=== WHAT TO DO ===
In the material below, find each line with the string "agent" and copy it.

=== EXCERPTED RECORDS ===
--*--
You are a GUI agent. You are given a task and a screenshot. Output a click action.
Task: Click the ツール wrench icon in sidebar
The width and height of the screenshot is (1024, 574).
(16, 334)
--*--
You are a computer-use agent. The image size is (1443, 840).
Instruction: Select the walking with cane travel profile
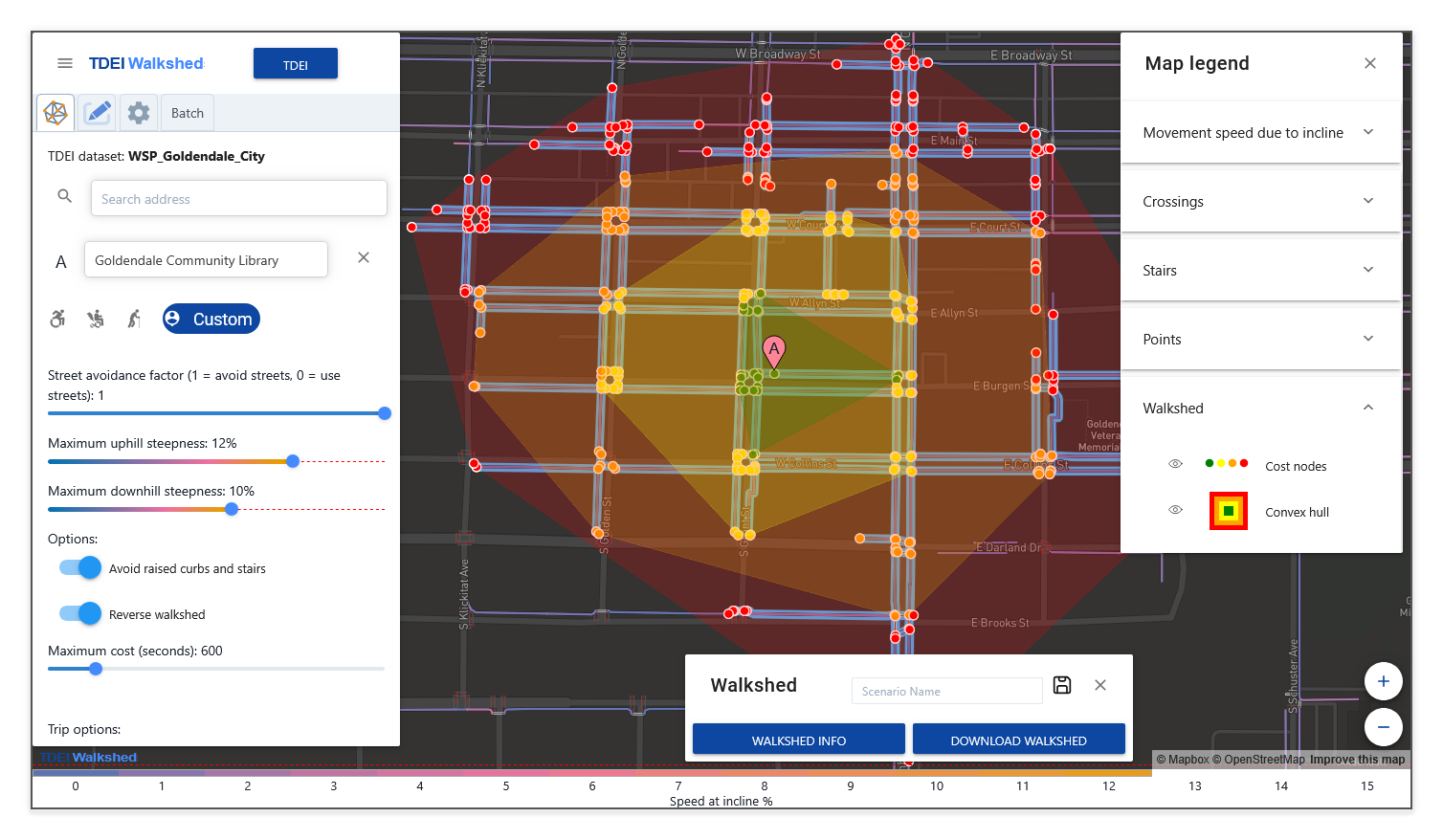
--*--
=== RESULT FOR THIS EXERCISE ===
You are a GUI agent. You are given a task and a screenshot. Output a click action.
You are a computer-use agent. The image size is (1443, 840).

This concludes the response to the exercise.